11/23/09

Columbia Cartridge Club - Squarin' the Night Away

Many people old enough to have a mortgage or buy shamwows with a credit card still aren't old enough to remember record clubs. But, they used to be the most popular way to buy music. Well, they were a popular way to buy music. That is to say, they were a way to buy music. Actually, they were a way for several people to buy music once and then immediately hate that way of buying music.
For everyone under 30, here's how they worked.

1. You subscribe to the club and immediately get from one to ten albums free. You chose from maybe a hundred or so albums listed in the ad. Nomatter what you chose, your shipment would always include one Captain and Tenille album. This is the last time you ever have a choice in your life as a club member.

2. Every month, the record company sends you The Monthly Selections, and you pay full price for the albums. It was usually around four albums, and every member gets the same records. No choice. Why would you want to choose? What's wrong with you? Giving people choice is bad for business, you communist.

3. The very day you receive your first set of shitty albums, you regret ever signing up and begin a life-long resentment of the record industry that still shows you new facets to your capacity for loathing to this very day. You can send the records back for a refund, but in discovering how shitty the albums are, you had opened the package, and now you could enjoy repacking the albums and paying shipping charges. The business model of the record club relies heavily on people's laziness and procrastination, as there was usually a time limit on returning your albums. How's that for customer-oriented marketing?

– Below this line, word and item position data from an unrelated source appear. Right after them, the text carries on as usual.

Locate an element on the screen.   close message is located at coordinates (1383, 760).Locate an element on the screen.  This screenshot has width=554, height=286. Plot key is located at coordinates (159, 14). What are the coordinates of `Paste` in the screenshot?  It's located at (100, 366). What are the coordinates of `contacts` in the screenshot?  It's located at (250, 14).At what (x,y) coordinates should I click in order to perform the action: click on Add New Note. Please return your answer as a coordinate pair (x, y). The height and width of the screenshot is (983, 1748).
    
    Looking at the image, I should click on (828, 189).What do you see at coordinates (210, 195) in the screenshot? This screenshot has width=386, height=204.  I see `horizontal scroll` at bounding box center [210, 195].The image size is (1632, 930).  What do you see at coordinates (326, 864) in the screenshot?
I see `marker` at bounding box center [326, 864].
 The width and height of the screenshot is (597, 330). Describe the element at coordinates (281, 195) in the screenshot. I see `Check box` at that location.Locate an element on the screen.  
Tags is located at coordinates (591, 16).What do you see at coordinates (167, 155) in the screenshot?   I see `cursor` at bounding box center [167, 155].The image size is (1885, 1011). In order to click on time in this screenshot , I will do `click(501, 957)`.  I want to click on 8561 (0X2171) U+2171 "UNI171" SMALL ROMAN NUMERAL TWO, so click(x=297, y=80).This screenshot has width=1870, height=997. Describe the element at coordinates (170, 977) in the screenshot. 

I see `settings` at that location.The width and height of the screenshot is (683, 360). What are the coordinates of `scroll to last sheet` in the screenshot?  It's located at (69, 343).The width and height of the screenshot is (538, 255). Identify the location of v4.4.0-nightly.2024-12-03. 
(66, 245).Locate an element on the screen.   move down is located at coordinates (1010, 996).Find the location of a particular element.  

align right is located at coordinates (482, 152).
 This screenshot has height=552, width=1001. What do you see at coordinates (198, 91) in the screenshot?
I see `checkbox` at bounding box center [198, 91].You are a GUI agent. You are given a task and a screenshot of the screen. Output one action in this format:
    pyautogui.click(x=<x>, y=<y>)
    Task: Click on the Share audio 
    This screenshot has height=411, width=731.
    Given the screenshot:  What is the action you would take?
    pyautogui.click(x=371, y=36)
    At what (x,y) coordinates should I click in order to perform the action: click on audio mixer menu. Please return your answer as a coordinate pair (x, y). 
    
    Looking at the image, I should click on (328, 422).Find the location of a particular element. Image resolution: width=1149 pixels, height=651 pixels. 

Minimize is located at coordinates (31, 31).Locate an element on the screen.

4. Upon quitting the club, the record company would send you a friendly letter reminding you that your membership obligation didn't expire for one to one thousand years in the future, and as such, suicide would only transfer your membership obligation to your heirs. Because of this clause, there is a woman in Baraboo, Wisconsin who is responsible for purchasing over six hunderd LP's, 8-tracks, and cassettes every month featuring bands she neither likes, nor has ever heard of, apart from their occurrence in the monthly music shipment, delivered via CH-47 helicopter to her roof, courtesy of the Columbia Music Club. Due to the financial burden of her inherited contractual obligations, she declares bankruptcy every four hours, and the record company has resorted to claiming her monthly membership fees in organ "donations".

Now, in 2009, record companies are still finding new ways to punish their customers. From Sony BMG's rootkit disaster, to DRM, there's always another way for music publishers to make music buyers angry and take away their choices.

Yeah yeah, big deal. Look at these happy squares, swinging away the night, thanks to Generic Man's two new 8-track cartridges. Well, presumably he owns a third one, which hopefully is already playing. Otherwise, the couple in the background are doing what, exactly? Are they in their pre-dance pose, ready to rock, as soon as Generic Man chooses between Little Green Apples and Goin' Out of My Head? Maybe the man with Tiny Legs Syndrome (TLS) is just standing around looking normal, and the lady in the groovy dress is recoiling in horror? I'll assume that Little Green Apples is playing and she's recoiling in horror.